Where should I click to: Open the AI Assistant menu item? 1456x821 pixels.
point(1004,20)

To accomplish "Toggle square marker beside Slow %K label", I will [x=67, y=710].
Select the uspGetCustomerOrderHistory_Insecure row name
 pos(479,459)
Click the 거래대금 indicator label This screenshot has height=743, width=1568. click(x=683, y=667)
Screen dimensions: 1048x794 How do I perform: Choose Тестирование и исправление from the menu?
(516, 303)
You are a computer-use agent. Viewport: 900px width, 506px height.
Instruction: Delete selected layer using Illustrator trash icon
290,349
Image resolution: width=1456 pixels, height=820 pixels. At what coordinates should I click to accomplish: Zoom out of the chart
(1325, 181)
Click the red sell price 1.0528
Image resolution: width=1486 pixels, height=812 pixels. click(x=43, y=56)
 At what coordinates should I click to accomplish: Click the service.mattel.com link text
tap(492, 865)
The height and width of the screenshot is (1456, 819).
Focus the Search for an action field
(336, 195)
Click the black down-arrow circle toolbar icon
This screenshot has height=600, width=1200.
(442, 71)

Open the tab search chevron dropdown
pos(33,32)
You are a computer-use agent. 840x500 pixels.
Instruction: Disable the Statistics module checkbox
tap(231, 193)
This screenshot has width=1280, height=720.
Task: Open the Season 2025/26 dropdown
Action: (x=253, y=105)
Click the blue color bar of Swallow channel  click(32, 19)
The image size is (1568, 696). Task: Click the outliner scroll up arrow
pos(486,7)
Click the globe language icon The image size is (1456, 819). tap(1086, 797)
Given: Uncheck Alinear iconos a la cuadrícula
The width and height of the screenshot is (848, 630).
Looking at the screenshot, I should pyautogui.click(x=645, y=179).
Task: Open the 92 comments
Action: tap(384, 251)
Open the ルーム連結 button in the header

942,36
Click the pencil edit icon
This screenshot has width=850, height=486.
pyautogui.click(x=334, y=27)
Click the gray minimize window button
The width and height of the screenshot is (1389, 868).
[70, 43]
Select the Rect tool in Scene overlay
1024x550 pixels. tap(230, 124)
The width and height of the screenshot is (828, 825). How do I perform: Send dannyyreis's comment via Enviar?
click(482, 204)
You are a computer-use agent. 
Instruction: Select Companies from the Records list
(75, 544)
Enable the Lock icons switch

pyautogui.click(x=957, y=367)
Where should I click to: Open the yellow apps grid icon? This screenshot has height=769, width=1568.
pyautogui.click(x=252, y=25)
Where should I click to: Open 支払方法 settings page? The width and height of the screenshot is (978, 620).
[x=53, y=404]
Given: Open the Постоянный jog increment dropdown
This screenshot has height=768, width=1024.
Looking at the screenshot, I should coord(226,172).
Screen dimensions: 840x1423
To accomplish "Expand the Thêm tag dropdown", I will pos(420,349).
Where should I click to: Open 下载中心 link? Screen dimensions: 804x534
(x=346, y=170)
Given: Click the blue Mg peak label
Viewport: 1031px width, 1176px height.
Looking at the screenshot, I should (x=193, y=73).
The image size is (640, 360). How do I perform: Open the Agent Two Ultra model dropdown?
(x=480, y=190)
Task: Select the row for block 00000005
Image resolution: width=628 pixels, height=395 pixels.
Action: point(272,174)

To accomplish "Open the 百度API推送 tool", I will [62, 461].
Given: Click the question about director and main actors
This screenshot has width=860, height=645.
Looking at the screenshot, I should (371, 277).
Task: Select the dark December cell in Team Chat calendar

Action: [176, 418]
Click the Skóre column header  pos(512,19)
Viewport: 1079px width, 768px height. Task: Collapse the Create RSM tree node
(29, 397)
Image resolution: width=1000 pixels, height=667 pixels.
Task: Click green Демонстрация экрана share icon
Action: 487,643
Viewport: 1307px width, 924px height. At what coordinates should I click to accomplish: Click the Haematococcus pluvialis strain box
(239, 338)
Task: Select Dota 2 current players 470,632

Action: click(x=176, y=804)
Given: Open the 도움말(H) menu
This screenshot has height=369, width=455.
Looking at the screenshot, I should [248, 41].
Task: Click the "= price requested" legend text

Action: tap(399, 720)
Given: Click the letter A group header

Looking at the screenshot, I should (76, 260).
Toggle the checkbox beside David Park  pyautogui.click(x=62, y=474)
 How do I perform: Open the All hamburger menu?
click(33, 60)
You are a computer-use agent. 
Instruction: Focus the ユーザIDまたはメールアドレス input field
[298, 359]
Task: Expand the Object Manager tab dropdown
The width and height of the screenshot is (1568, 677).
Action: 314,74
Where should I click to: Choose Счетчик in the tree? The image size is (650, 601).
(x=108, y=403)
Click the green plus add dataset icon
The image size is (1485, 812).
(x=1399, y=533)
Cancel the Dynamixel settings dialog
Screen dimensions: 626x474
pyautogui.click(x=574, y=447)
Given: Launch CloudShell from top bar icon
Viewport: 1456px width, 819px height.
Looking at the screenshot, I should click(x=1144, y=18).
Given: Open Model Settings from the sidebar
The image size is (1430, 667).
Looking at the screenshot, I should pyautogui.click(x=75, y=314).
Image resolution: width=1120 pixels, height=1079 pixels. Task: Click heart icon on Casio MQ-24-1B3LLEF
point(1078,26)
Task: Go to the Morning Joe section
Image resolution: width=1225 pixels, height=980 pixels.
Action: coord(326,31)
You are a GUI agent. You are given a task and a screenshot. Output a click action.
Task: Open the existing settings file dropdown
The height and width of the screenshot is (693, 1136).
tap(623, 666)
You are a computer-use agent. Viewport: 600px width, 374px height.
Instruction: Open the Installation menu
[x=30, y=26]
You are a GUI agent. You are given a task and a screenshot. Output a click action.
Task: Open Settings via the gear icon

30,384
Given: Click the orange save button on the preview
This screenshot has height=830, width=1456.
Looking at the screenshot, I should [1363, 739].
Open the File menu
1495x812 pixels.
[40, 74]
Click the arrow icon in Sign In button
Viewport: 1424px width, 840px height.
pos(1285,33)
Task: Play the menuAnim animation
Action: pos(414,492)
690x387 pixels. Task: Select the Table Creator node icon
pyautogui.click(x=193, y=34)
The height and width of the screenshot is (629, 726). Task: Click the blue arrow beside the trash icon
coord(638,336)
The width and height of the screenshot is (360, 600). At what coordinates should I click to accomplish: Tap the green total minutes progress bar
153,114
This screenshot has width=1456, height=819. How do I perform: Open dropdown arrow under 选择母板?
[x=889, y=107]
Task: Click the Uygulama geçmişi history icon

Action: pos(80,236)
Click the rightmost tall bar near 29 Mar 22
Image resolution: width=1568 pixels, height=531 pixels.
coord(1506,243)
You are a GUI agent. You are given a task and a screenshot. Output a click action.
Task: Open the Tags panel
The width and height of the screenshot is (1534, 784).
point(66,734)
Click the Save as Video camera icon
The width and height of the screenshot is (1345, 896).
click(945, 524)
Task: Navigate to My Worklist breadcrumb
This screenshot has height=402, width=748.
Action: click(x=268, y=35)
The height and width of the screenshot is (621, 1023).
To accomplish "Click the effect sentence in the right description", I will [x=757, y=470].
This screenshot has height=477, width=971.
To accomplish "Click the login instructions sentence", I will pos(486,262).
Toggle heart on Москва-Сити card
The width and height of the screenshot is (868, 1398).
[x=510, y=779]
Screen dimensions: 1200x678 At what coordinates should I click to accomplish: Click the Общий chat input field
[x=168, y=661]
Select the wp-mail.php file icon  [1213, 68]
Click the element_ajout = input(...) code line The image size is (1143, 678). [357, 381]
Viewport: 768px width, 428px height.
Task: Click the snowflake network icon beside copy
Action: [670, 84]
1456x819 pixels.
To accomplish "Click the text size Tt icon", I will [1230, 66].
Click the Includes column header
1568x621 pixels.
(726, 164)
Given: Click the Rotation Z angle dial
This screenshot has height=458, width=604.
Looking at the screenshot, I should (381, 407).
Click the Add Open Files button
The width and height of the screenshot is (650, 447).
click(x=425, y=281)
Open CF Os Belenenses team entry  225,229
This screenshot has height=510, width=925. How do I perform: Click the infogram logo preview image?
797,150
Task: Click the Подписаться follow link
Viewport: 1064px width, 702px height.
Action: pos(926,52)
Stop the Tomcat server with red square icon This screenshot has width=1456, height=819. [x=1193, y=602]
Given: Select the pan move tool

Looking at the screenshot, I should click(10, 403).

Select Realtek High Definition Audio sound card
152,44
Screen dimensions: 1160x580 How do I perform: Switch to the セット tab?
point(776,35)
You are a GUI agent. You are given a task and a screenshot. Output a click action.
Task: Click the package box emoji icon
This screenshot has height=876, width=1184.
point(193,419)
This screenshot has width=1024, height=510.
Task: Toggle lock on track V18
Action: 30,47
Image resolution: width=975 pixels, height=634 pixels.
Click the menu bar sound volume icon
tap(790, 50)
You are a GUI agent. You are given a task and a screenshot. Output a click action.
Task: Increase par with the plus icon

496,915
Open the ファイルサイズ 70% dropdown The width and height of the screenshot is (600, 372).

────────────────────

▶ _PROBLEM STATEMENT_: Return the material word for word, starting from its first line and ending after the line that contains "Click the 거래대금".

▶ _RESULT OF THIS EXERCISE_:
Where should I click to: Open the AI Assistant menu item? 1456x821 pixels.
point(1004,20)

To accomplish "Toggle square marker beside Slow %K label", I will [x=67, y=710].
Select the uspGetCustomerOrderHistory_Insecure row name
 pos(479,459)
Click the 거래대금 indicator label This screenshot has height=743, width=1568. click(x=683, y=667)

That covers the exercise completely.